Selon lui, se faire vacciner quand on est un personnel soignant est une question d’éthique. "Nous sommes des professionnels de la santé en lien avec des personnes dépendantes. Il faut se faire vacciner. On va continuer comme ça pendant 5 ans ? Il n’y a pas de débat. C’est scandaleux de voir que certains refusent la vaccination !".
Olivier Véran a raison. C’est une belle erreur de ne pas la rendre obligatoire depuis le début de la vaccination. C’est une faute politique
La médecin coordinatrice de la maison départementale de retraite de l’Yonne estime elle-aussi que la vaccination des professionnels de santé est un devoir en lien avec la nature même de leur mission. "Protéger nos résidents, ça fait partie de notre travail. Et puis ça nous permet de nous protéger nous-mêmes. Le personnel soignant est une population à risque. Se faire vacciner, ça permet de limiter la transmission".
Pourquoi cette crainte des professionnels de santé en Ehpad ?

VOTRE OBJECTIF:
Restituez mot pour mot l'intégralité de l'extrait sur la vaccination du personnel soignant. Appuyez-vous uniquement sur l'extrait.

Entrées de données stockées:
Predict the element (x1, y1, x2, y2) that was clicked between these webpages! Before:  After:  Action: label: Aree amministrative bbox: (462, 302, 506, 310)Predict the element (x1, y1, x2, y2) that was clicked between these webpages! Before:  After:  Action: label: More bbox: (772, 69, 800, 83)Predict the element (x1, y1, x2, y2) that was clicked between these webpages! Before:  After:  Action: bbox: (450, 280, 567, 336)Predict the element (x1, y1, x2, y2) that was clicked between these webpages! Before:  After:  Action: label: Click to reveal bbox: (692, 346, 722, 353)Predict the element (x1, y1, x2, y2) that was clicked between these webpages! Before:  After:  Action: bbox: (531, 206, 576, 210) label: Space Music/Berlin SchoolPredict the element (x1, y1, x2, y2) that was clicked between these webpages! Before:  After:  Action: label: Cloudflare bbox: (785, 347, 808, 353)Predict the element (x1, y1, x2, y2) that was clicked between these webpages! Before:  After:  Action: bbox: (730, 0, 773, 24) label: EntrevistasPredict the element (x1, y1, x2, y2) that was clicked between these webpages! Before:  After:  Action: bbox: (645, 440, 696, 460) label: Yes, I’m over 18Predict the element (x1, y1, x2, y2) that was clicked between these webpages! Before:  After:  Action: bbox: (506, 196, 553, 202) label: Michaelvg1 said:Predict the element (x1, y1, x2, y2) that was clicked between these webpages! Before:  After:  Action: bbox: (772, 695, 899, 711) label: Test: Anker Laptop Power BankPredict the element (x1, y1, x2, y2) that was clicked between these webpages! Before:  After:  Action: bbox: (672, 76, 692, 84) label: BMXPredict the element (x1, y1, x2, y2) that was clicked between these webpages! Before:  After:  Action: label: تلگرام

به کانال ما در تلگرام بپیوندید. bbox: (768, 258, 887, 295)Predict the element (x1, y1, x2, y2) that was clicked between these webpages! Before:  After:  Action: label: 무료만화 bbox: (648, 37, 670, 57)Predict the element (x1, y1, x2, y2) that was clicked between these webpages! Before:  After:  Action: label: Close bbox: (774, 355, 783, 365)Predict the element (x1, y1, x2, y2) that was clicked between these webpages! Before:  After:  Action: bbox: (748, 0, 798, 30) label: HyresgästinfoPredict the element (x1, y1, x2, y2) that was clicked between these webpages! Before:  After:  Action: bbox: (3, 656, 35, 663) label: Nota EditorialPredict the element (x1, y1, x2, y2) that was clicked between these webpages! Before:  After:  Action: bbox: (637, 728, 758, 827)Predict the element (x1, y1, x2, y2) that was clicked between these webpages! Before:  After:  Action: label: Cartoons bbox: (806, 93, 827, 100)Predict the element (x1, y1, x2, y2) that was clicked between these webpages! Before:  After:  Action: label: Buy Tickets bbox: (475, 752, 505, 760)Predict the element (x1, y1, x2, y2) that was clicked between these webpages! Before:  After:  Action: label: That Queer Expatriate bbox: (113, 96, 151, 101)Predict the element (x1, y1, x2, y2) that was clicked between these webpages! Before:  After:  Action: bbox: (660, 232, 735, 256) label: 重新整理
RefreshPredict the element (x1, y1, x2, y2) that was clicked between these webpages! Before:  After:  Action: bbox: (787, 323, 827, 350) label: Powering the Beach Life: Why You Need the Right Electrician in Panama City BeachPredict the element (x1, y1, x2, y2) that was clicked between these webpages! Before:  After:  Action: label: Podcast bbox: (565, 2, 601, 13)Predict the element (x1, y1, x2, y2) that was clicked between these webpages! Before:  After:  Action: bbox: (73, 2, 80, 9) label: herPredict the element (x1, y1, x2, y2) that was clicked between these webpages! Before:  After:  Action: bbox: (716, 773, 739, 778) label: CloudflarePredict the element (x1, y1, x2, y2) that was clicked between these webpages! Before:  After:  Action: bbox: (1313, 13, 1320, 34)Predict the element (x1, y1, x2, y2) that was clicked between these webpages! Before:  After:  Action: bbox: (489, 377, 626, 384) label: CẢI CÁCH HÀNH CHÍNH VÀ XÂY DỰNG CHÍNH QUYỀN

ZONE DE RÉPONSE:
Selon lui, se faire vacciner quand on est un personnel soignant est une question d’éthique. "Nous sommes des professionnels de la santé en lien avec des personnes dépendantes. Il faut se faire vacciner. On va continuer comme ça pendant 5 ans ? Il n’y a pas de débat. C’est scandaleux de voir que certains refusent la vaccination !".
Olivier Véran a raison. C’est une belle erreur de ne pas la rendre obligatoire depuis le début de la vaccination. C’est une faute politique
La médecin coordinatrice de la maison départementale de retraite de l’Yonne estime elle-aussi que la vaccination des professionnels de santé est un devoir en lien avec la nature même de leur mission. "Protéger nos résidents, ça fait partie de notre travail. Et puis ça nous permet de nous protéger nous-mêmes. Le personnel soignant est une population à risque. Se faire vacciner, ça permet de limiter la transmission".
Pourquoi cette crainte des professionnels de santé en Ehpad ?